The Appellate Division did not perceive the language of “except as set forth herein” to modify the apparently unconditional obligation of Integrity to pay Credit Lyonnais. Instead, it held that the first sentence of the preamble was conclusive of Integrity’s obligation, particularly when construing ambiguities against paid sureties. 281 N.J.Super. 364, 379-80, 657 A.2d 902 (1995). A consideration of all of the provisions of the surety bonds, however, reveals that their certain meaning is that Integrity’s obligation is conditioned on the investors’ actual default on installments as they come due.
The trial court held that the surety owed only the amounts already due. It found that the key to interpreting the extent of Integrity’s obligation was the surety bonds’ limitation of its obligation to installment amounts actually, defaulted. Section 1(d) of the surety bonds provides that “Notice sent by Lender ... shall constitute Lender’s claim and demand for payment, together with interest from date of default, hereunder and Surety shall be obligated to pay such amount to lender____” (emphasis added).
As noted, the bonds specify that the obligation of the surety is to pay only the amounts of installments actually defaulted. Only those amounts may be included in the creditor’s notice of claim and demand for payment. Thus, at the time that the bonds were issued, Integrity was not obligated to pay the full amount of the bonds but only to pay “such amount,” namely, that which would be specified in the “Notice sent by Lender.” This interpretation is reinforced by the terms set forth in section l(c)(iv) of the surety bonds. It requires that the Notice list only the “Amount of Payment Due and not Paid (exclusive of any accelerated balance).” (emphasis added). Under the bonds, Integrity’s obligation to pay was limited to the amount of payments due and not paid, which excludes payments not yet due.
The surety bonds, in section 1(d), do provide that Integrity has an obligation to pay the full bond amount, including amounts not *150yet due, whenever Integrity invokes its right to require Credit Lyonnais to accelerate the debt. Thus, under the terms of the bonds, Credit Lyonnais did not have a right to accelerate the debt unilaterally. Under section seven, it had a right only to make successive claims for later missed installments as they came due. That right was extinguished (per section seven) only if “[Integrity] shall have required [Credit Lyonnais] to accelerate a Note and shall have paid to [Credit Lyonnais] the full amount of the unpaid balance thereof (if accelerated) with accrued interest.”
This interpretation conforms with the basic contract rule that in an installment contract, a new cause of action arises on the date on which each payment is missed, absent a repudiation. Metromedia Co. v. Hartz Mountain Assoc., 139 N.J. 532, 535, 655 A.2d 1379 (1995) (citing 4 Corbin on Contracts § 951 (1951 & Supp.1994)). An acceleration clause should not be the basis for finding that the entire debt became due on the first missed installment to the detriment of the party having the acceleration right without manifestation of the intent to accelerate the debt. FDIC v. Valencia Pork Store, Inc., 212 N.J.Super. 335, 339, 514 A.2d 1365 (Law Div.1986), rev’d on other grounds, 225 N.J.Super. 110, 541 A.2d 1098 (App.Div.1988).

+---+

Instructions
a) Repeat the surety bond passage between "The Appellate Division" and "they come due.", inclusive.
b) Answer these questions using the surety bond passage:
(i) Which court held that the surety owed only the amounts already due?
(ii) Under which section of the bonds did Credit Lyonnais have a right only to make successive claims for later missed installments?
(iii) Which case is cited for the rule that in an installment contract a new cause of action arises on the date each payment is missed?
c) Continue the surety bond passage from the point where it stops.
The lines that come after the surety bond passage are separate material with no connection to it.

Material
+---+

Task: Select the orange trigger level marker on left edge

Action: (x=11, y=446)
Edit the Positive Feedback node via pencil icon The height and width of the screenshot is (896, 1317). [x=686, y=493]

+---+

Answers below
a)
The Appellate Division did not perceive the language of “except as set forth herein” to modify the apparently unconditional obligation of Integrity to pay Credit Lyonnais. Instead, it held that the first sentence of the preamble was conclusive of Integrity’s obligation, particularly when construing ambiguities against paid sureties. 281 N.J.Super. 364, 379-80, 657 A.2d 902 (1995). A consideration of all of the provisions of the surety bonds, however, reveals that their certain meaning is that Integrity’s obligation is conditioned on the investors’ actual default on installments as they come due.

b)
(i) The trial court.
(ii) Section seven.
(iii) Metromedia Co. v. Hartz Mountain Assoc.

c)
The amount of the surety bonds also demonstrates that Integrity was not liable for the full bond amount. The bonds covered not only the investors’ initial debt at the time the bonds were issued but also the interest that would accumulate over the following months.3 Although the surety bonds do not cover the maximum interest amount that the investors would owe, it clearly covered *151more than the initial debt amount.4 It contravenes basic surety-ship principles to hold Integrity liable on the day it executed the surety bonds for the full bond amount even though at that time, the principals did not owe the full amount of the principal obligations. See 74 Am.Jur.2d Suretyship § 25 (“[T]he liability of the surety is ordinarily measured by the liability of the principal, and cannot exceed it.”).
The surety bonds, in section four, deem premiums paid as “fully earned and non-refundable.” Those provisions do not define the extent of Integrity’s obligation before the investors default.
Taken together, these terms and provisions of the suretyship contracts indicate that Integrity’s obligation was intended to be secondary and limited only to the amounts actually due and owing under the principal obligations. The interpretation derived from the language of the preamble that the surety is “firmly bound for the full- amount of the bond” is clearly qualified by substantive conditions: “in accordance with the conditions hereof.” By denominating the provisions contained in the rest of the surety bonds as “conditions hereof,” the surety bonds explicitly limit Integrity’s obligation otherwise to pay the entire outstanding bonds. The succeeding paragraph further indicates that the surety’s obligation is secondary. Only when the investors do not fully perform is the obligation enforceable. The bond provisions following the preamble define the obligation to pay. Those terms imposed an obligation on the surety only to pay installments not in default or otherwise due and owing if those amounts have been accelerated by the creditor. As noted, however, Integrity never invoked its right to require Credit Lyonnais to accelerate the debt.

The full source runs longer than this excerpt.